There were women about the cluster of tables, about half as many as the men. Some kind of a women’s auxiliary, Max assumed. But they, too, had no particular Society dress or emblem. They were dressed in the very latest, held champagne glasses in their soft hands, and chatted with the men.
In spite of the fact that this was a rally open to the public, Max Mainz knew well that if he walked up to those Upper tables and asked for a drink, a sandwich, or whatever, that he’d be given at the very least, a cold, aloof stare.
“Well,” he told himself, under his breath. “I know bettern to try.” Max was well aware of the protocol in the caste system of People’s Capitalism.

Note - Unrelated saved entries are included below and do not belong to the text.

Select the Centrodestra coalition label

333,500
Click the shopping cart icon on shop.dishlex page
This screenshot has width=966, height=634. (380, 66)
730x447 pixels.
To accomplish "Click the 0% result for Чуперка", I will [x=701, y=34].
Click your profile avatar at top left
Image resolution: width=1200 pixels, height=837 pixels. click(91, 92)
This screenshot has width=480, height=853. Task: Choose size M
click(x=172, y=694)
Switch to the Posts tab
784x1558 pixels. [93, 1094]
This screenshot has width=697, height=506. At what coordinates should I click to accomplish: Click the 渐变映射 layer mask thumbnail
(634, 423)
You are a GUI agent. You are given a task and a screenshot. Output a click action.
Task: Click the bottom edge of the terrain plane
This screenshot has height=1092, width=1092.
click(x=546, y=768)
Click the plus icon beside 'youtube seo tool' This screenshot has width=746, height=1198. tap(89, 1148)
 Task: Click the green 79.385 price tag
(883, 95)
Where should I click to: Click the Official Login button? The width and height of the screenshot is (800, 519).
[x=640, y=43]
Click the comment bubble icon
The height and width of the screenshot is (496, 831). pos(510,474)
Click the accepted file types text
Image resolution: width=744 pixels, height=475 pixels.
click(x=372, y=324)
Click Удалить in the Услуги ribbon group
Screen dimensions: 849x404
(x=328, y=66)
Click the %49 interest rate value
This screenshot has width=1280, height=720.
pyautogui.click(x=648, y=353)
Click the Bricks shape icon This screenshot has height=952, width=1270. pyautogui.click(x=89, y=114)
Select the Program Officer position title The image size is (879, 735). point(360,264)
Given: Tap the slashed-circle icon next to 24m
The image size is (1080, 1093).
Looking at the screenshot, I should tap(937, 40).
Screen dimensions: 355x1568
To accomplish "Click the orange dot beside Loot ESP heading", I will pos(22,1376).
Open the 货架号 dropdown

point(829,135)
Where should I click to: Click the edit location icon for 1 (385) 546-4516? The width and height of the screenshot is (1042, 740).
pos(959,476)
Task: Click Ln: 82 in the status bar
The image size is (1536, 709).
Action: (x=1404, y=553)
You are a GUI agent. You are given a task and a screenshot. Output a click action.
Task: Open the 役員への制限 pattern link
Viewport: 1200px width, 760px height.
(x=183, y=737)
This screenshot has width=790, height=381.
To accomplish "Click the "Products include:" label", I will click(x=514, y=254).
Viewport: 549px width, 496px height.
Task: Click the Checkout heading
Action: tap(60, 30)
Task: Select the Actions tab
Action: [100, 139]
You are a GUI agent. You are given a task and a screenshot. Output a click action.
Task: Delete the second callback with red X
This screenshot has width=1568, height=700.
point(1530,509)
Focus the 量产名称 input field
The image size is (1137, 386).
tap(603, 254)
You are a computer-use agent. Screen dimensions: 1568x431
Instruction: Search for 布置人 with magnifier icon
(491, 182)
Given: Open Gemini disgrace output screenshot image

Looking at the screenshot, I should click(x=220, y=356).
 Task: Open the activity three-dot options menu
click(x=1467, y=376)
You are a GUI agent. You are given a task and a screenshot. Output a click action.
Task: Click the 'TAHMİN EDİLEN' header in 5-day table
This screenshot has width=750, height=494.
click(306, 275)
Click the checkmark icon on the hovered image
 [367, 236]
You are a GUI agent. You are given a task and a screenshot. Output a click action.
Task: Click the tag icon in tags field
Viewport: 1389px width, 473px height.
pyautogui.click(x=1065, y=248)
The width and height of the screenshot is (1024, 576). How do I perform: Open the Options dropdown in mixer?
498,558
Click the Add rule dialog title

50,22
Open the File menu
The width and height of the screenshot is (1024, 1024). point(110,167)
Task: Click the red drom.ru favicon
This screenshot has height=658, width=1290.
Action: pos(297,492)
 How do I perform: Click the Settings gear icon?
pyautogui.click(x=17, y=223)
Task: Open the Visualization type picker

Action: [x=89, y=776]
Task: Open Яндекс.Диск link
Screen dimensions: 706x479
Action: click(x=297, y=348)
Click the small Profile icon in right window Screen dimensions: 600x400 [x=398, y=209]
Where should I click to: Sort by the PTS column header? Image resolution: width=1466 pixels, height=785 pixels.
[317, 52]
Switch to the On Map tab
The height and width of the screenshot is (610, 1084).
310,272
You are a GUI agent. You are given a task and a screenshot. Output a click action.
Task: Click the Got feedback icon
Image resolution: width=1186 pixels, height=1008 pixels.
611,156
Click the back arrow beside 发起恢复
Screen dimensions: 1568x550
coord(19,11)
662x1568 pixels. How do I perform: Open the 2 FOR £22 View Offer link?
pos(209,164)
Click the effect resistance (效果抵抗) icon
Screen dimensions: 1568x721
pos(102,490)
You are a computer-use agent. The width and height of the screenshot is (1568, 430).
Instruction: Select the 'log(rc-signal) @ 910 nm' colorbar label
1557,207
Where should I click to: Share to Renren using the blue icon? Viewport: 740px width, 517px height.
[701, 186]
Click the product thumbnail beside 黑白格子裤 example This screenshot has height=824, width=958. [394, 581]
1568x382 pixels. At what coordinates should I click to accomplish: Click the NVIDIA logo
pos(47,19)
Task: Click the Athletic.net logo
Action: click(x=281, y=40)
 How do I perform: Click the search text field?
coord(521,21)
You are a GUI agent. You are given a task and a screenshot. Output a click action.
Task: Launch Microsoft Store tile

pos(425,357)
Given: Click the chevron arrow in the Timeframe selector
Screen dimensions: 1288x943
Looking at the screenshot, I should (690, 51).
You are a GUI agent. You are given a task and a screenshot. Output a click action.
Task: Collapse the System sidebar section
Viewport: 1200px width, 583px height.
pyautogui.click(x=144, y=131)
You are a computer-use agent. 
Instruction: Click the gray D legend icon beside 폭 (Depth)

Not even the prospect of free beer and trank had brought out a crowd large enough to fill the rope enclosure to anything like its capacity. Most Lowers preferred trank to beer anyway, and it was government-subsidized to the point that it was nearly free. And the shows you could watch on telly were probably a damn sight more entertaining than this was proving to be. There wasn’t always a fracas in progress, of course, but there was always an abundance of reruns of old classic scraps, especially those that had provided a more than usual amount of closeups of gore and death. Some buffs even bought cassettes of the classics and would rerun them over and over. And then there were the phoney-fracases, which were no more than what amounted to movies. They were gorier than in the old days, but less realistic.
Max wandered around a bit, beer mug in hand. The rally committee had brought in a hovertruck with a six-man band in it. The Society was certainly sparing no resources to put this over. The band started blaring martial and patriotic music, something about blessing America. Max decided that the Nathan Hale Society particularly stressed early American history, what with such slogans as My Country Right Or Wrong and Don’t Tread On Me, and calling their bully-boys Minutemen. Now the band even swung into Yankee Doodle.
Several of the Uppers who had been gathered around the exclusive tables began to file up onto the speaker’s stand and take folding chairs there. It was beginning to get slightly dark, and some of the Minutemen who were acting as guards with their billy clubs, began lighting torches. It had been decided that firelight was more inspiring.
Max refilled his beer mug again and sauntered up to an advantageous position.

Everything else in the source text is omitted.